In its recovery plan for 2025, Company Secretary and Legal Director, Uaboi Agbebaku, explained that the company weathered the storm with its business plan, which was a set of actions for operational efficiency and sustainability. “We suspended operations in two breweries; optimized production footprints; N600 billion capital injection, among others.”

Sade Morgan, Corporate Affairs Director, pointed out that sustainability remains at the heart of the company’s business.

“We want to raise the bar on the three pillars of our long-term sustainability strategy, which are environmental, social, and responsible.”

She said together, these efforts align with the United Nations Sustainable Development Goals (SDGs), ensuring that “we protect the environment, promote equity and inclusivity, and positively impact society.”

She said the company stayed on course to win despite the challenges. She pleaded with the government to allow the companies to recover from the harsh environment before imposing more taxes, urging its support in the backward integration drive. “It’s important we cannot do the backward integration alone, we need government’s support.”

For the outlook in 2025, Chair of the Board of Directors, Juliet Anammah, said there is an anticipation of a positive outlook for the economy. “The projected easing of inflation is expected to be driven by a higher base effect, stabilization of the FX rates, and the normalization of energy prices, post-subsidy removal.”

“The rebasing of Nigeria’s Consumer Price Index (CPI) will also create statistical effects that lower headline inflation figures. The expansion of local refining capacity, notably from the Dangote Refinery alongside the refurbished state-owned refineries in Warri and Port Harcourt, are expected to reduce the FX impact on energy prices.”

“Also, there will be room for more balance of payments underscored by reduced reliance on premium motor spirit (petrol) imports, which will alleviate pressure on foreign reserves.”

She was positive that Nigerian businesses are hopeful of building on the momentum of the last quarter of 2024. “Stability in economic policies and declining interest rates are expected to create a more favorable investment landscape. Lower borrowing costs will unlock access to financing, empowering companies to scale operations, fund capital projects, and accelerate growth.”

“The economy’s success or setback will largely depend on the government’s ability to navigate key challenges. These include effective management of revenue generation, debt sustainability, fiscal discipline, monetary policy coordination, macroeconomic stability, security, and social welfare.”

For the commercial beverages market, Anammah was optimistic that consumer spending will improve in 2025, propelled by improved macroeconomics, a more stable economic environment, and the introduction of a restructured minimum wage to boost workers’ earnings, leading to an increase in discretionary spending.

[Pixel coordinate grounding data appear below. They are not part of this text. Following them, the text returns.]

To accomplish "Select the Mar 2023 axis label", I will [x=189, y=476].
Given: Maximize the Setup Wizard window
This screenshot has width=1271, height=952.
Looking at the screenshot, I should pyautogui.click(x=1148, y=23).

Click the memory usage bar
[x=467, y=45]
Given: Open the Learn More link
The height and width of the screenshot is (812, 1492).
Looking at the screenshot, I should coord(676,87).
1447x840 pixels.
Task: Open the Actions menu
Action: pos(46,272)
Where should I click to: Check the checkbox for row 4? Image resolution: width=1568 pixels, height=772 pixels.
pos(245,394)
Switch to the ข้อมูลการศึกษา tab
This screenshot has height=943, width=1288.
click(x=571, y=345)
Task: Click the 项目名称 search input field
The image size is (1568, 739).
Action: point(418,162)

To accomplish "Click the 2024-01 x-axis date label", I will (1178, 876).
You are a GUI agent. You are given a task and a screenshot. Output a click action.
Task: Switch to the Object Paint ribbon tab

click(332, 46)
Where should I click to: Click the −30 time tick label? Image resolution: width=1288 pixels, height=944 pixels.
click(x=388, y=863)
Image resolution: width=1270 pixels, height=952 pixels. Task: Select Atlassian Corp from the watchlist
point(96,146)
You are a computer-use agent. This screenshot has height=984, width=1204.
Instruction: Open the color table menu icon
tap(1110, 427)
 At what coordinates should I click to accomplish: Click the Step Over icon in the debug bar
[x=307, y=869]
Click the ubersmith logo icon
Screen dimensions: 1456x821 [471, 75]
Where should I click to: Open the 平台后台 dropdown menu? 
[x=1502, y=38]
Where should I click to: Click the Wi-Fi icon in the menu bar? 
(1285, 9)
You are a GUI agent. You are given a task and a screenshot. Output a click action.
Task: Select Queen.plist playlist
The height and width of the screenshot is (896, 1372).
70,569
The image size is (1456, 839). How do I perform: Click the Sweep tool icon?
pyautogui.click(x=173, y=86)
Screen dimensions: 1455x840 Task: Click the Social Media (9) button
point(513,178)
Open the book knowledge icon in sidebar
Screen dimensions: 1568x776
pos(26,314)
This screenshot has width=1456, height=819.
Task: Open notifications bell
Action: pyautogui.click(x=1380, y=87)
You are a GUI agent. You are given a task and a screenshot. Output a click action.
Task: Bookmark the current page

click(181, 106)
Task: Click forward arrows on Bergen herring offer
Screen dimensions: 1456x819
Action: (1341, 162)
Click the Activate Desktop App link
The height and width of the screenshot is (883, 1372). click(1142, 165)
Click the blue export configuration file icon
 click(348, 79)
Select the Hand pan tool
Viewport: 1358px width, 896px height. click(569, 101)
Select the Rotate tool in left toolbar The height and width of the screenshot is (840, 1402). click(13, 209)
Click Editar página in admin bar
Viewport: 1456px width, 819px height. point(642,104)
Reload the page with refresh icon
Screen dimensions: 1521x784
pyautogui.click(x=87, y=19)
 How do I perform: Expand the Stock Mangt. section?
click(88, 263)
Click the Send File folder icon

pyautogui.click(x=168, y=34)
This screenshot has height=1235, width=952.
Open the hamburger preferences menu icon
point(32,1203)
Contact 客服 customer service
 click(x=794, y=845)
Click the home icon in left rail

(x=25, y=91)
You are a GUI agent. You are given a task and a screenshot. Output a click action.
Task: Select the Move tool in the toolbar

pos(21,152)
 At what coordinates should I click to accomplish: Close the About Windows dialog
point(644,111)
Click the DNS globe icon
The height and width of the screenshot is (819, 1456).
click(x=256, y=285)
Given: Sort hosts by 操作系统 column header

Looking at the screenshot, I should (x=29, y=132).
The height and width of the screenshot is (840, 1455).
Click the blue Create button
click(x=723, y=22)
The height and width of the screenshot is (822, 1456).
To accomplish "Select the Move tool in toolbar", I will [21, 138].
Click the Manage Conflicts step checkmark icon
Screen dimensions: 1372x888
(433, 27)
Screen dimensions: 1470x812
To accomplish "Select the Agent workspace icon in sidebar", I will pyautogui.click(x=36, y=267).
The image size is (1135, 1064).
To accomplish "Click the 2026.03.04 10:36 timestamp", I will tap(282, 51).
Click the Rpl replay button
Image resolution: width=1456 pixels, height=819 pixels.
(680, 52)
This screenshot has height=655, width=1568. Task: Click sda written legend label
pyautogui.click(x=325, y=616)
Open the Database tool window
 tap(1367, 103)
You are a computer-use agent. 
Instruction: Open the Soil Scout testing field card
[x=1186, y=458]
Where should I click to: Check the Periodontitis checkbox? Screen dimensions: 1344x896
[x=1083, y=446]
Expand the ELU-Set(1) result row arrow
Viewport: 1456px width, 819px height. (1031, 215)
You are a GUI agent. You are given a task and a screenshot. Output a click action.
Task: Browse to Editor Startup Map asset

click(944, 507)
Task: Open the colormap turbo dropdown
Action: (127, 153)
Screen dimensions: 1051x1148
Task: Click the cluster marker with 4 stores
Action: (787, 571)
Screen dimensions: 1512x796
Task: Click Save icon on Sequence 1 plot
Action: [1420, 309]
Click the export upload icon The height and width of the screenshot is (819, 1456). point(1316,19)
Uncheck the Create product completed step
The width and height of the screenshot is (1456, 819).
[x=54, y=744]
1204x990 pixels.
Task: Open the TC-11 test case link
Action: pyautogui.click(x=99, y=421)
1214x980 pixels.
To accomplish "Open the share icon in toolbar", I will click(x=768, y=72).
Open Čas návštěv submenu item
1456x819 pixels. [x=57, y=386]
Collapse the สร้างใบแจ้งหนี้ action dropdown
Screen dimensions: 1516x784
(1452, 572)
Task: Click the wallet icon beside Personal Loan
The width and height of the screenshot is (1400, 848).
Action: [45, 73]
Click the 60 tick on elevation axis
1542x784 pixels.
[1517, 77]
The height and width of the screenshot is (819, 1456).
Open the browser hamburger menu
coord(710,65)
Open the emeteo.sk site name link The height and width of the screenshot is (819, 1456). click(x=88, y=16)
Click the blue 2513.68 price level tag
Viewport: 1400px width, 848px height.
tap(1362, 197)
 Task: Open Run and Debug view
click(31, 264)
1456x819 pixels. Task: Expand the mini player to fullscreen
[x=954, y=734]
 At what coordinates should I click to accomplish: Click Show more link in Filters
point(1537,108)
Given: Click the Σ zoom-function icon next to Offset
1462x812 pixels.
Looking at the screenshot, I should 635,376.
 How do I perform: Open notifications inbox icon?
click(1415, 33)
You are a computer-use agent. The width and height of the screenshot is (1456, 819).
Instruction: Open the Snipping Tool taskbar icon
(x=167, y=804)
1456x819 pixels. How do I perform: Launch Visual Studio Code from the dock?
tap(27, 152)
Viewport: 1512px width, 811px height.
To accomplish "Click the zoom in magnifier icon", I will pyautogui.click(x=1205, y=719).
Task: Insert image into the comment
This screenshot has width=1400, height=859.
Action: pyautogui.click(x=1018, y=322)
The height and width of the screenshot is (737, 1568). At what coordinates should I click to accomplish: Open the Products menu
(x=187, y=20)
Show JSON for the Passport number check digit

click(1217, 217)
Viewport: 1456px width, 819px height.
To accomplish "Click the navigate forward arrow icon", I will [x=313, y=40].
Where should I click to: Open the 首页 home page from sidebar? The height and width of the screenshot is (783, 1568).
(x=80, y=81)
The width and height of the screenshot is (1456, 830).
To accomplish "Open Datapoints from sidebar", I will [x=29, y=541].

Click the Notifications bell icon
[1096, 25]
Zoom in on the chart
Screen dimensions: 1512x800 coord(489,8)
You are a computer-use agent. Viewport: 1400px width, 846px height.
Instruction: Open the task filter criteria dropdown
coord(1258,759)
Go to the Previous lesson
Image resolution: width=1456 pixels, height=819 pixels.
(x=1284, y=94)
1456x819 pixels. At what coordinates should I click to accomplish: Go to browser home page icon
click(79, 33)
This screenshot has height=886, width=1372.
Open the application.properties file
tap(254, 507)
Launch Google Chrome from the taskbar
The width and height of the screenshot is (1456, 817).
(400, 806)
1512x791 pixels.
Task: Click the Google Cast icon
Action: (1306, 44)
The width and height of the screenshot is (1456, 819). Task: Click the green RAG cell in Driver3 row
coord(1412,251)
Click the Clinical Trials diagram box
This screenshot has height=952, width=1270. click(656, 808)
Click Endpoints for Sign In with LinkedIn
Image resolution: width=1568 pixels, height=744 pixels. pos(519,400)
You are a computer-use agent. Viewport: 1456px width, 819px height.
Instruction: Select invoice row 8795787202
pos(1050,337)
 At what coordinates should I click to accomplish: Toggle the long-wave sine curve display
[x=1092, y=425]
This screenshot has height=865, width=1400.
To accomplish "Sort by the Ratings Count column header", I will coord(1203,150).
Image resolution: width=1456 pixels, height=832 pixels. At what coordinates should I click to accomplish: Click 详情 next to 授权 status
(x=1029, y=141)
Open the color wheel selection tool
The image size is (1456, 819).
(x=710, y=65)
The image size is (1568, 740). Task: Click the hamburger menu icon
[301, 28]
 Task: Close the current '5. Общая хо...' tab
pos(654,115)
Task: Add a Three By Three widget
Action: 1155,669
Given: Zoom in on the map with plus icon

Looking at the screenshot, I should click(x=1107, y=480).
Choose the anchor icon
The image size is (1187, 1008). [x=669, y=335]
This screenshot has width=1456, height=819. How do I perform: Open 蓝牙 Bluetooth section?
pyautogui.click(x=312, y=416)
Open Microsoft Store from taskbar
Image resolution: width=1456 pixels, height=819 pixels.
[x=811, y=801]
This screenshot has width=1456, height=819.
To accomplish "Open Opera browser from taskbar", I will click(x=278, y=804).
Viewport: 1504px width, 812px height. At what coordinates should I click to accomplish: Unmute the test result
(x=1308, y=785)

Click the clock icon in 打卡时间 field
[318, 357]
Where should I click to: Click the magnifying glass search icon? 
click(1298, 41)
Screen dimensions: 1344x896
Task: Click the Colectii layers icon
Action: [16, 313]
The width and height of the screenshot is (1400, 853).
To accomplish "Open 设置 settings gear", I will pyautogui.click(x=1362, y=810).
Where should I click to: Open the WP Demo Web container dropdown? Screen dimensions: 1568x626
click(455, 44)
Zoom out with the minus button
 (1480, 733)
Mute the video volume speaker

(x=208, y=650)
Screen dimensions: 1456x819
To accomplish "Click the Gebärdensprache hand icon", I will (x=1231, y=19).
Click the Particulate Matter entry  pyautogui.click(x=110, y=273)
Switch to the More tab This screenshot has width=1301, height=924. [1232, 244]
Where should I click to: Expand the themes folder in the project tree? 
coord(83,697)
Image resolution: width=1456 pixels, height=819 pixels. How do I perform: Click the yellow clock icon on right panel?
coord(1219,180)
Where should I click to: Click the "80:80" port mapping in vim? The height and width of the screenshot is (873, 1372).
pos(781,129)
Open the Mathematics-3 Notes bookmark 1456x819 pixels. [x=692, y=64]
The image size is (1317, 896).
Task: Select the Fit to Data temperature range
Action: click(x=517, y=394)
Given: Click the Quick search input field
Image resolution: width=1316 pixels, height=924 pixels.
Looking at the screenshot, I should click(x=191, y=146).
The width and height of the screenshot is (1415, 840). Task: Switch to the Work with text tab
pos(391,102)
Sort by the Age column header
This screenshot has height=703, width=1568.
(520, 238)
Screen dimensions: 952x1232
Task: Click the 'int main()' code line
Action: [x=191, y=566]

“As consumer purchasing power strengthens and market conditions improve, our position as a leading player in the consumer goods industry will enable us to take advantage of rising demand, notwithstanding the expected continuation of an aggressive competitive environment that has characterized the commercial beverages sector for some years now.”

She said the industry was understandably not exempt from the macroeconomic challenges highlighted above, with an impact on the cost of doing business and profitability. “While the market recorded modest growth, the players, however, recorded stronger revenue growth driven mainly by price increases with a view to mitigating the consistent increase in input costs. The same trend was seen with other consumer goods companies.”

“The market remained even more competitive during the year under review. The year also marked a significant development in the market, with one of the major players undergoing a transfer of ownership to a new entrant.”